▸ **Exercise requirements**
Without changing a single character, copy every record below.

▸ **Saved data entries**

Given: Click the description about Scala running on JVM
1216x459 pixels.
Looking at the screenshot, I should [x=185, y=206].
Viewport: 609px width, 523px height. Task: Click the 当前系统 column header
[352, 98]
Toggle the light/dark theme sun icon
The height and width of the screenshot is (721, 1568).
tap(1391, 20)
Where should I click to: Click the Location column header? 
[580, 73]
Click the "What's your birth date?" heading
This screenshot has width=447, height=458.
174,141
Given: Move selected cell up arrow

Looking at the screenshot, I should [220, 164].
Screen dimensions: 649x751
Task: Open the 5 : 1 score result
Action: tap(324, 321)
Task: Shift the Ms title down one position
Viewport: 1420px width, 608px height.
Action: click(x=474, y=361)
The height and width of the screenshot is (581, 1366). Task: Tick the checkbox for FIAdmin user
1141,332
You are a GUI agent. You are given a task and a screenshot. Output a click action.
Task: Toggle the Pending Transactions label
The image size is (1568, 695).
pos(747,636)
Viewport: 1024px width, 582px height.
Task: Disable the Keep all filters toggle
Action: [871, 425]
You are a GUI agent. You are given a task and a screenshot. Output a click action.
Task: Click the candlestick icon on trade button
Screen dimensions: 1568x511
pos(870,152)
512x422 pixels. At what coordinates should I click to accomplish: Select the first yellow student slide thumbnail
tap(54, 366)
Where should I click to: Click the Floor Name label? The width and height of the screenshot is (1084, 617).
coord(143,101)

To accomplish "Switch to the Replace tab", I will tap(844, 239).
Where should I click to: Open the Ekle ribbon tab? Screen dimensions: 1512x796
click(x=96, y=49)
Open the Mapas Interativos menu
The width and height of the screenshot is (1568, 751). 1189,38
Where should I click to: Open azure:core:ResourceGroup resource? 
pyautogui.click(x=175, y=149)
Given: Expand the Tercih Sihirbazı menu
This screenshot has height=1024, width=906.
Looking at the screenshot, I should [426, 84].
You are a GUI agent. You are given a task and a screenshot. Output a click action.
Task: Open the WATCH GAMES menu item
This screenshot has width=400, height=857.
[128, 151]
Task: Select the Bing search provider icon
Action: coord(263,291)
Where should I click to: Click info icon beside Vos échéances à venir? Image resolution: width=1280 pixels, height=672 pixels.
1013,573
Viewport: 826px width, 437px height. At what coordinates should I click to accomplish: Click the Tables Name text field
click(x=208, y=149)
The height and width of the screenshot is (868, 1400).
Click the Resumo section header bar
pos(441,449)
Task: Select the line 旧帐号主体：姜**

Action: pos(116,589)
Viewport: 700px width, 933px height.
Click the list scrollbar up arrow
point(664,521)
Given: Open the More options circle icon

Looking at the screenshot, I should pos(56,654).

▸ **Task answer**
Given: Click the description about Scala running on JVM
1216x459 pixels.
Looking at the screenshot, I should [x=185, y=206].
Viewport: 609px width, 523px height. Task: Click the 当前系统 column header
[352, 98]
Toggle the light/dark theme sun icon
The height and width of the screenshot is (721, 1568).
tap(1391, 20)
Where should I click to: Click the Location column header? 
[580, 73]
Click the "What's your birth date?" heading
This screenshot has width=447, height=458.
174,141
Given: Move selected cell up arrow

Looking at the screenshot, I should [220, 164].
Screen dimensions: 649x751
Task: Open the 5 : 1 score result
Action: tap(324, 321)
Task: Shift the Ms title down one position
Viewport: 1420px width, 608px height.
Action: click(x=474, y=361)
The height and width of the screenshot is (581, 1366). Task: Tick the checkbox for FIAdmin user
1141,332
You are a GUI agent. You are given a task and a screenshot. Output a click action.
Task: Toggle the Pending Transactions label
The image size is (1568, 695).
pos(747,636)
Viewport: 1024px width, 582px height.
Task: Disable the Keep all filters toggle
Action: [871, 425]
You are a GUI agent. You are given a task and a screenshot. Output a click action.
Task: Click the candlestick icon on trade button
Screen dimensions: 1568x511
pos(870,152)
512x422 pixels. At what coordinates should I click to accomplish: Select the first yellow student slide thumbnail
tap(54, 366)
Where should I click to: Click the Floor Name label? The width and height of the screenshot is (1084, 617).
coord(143,101)

To accomplish "Switch to the Replace tab", I will tap(844, 239).
Where should I click to: Open the Ekle ribbon tab? Screen dimensions: 1512x796
click(x=96, y=49)
Open the Mapas Interativos menu
The width and height of the screenshot is (1568, 751). 1189,38
Where should I click to: Open azure:core:ResourceGroup resource? 
pyautogui.click(x=175, y=149)
Given: Expand the Tercih Sihirbazı menu
This screenshot has height=1024, width=906.
Looking at the screenshot, I should [426, 84].
You are a GUI agent. You are given a task and a screenshot. Output a click action.
Task: Open the WATCH GAMES menu item
This screenshot has width=400, height=857.
[128, 151]
Task: Select the Bing search provider icon
Action: coord(263,291)
Where should I click to: Click info icon beside Vos échéances à venir? Image resolution: width=1280 pixels, height=672 pixels.
1013,573
Viewport: 826px width, 437px height. At what coordinates should I click to accomplish: Click the Tables Name text field
click(x=208, y=149)
The height and width of the screenshot is (868, 1400).
Click the Resumo section header bar
pos(441,449)
Task: Select the line 旧帐号主体：姜**

Action: pos(116,589)
Viewport: 700px width, 933px height.
Click the list scrollbar up arrow
point(664,521)
Given: Open the More options circle icon

Looking at the screenshot, I should pos(56,654).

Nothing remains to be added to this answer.